Energy optimized routing for E-Vehicles

Kurzfassung

Abstract: The demand for routing tailored to electric vehicles will increase in the future due to the increasing number of users of electric vehicles. A growing number of people will face the same problem. What is the fastest energy-optimized route for my electric car to my destination? This paper describes the factors that influence the energy-optimized routing of electric vehicles. In particular, it shows how the influencing factors are used in routing and how they can be mathematically combines to obtain a general description. The influencing factors: topology of charging stations, energy consumption, topology of infrastructure, seasonal dependency and individual driving behaviour are described. Furthermore, this paper shows the interactions between the factors. A new method for determining necessary edge weights is then presented mathematically in general. This weighting function was developed in the DLR project "Vehicle Intelligence and Smart Gearing" using empirical data analysis.

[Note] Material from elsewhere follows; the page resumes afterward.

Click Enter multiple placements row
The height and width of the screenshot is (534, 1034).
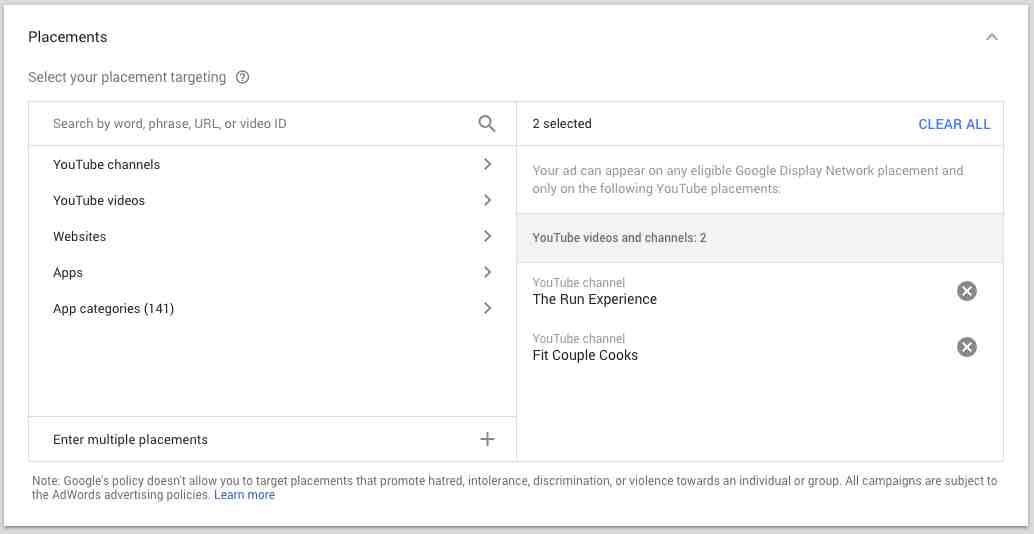(272, 439)
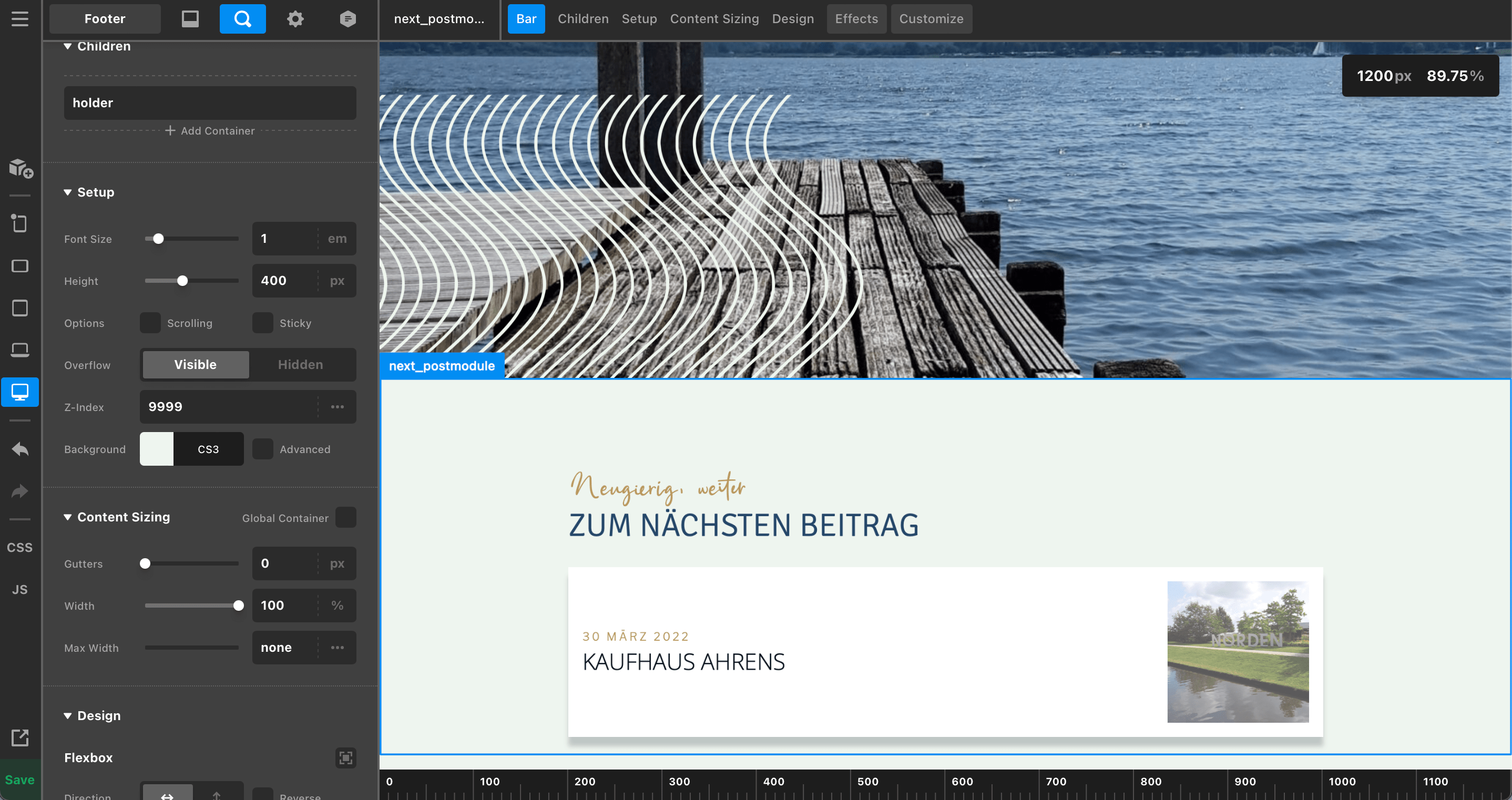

The resulting equation can be applied iteratively to existing routing graphs to determine qualified edge weights. Existing current methods for routing are using the manufacturer information for the power consumption per 100 kilometers to generate a weight for their edges on the routing graph. Since consumption is only measured by the distance travelled, the shortest distance is always the one with the lowest energy consumption. Furthermore, in existing systems, the consumption is always constant for the same distance. This does not correspond to reality, since the range or consumption can increase or decrease with temperature differences. In addition, manufacturers of electric vehicles produce standardized consumption values that are generated under laboratory conditions and cannot be reproduced in reality. This paper shows how a single function can look like that mathematically combines different influencing factors. This result can be applied to existing routing systems to generate new, more qualified edge weights for energy-optimized routing.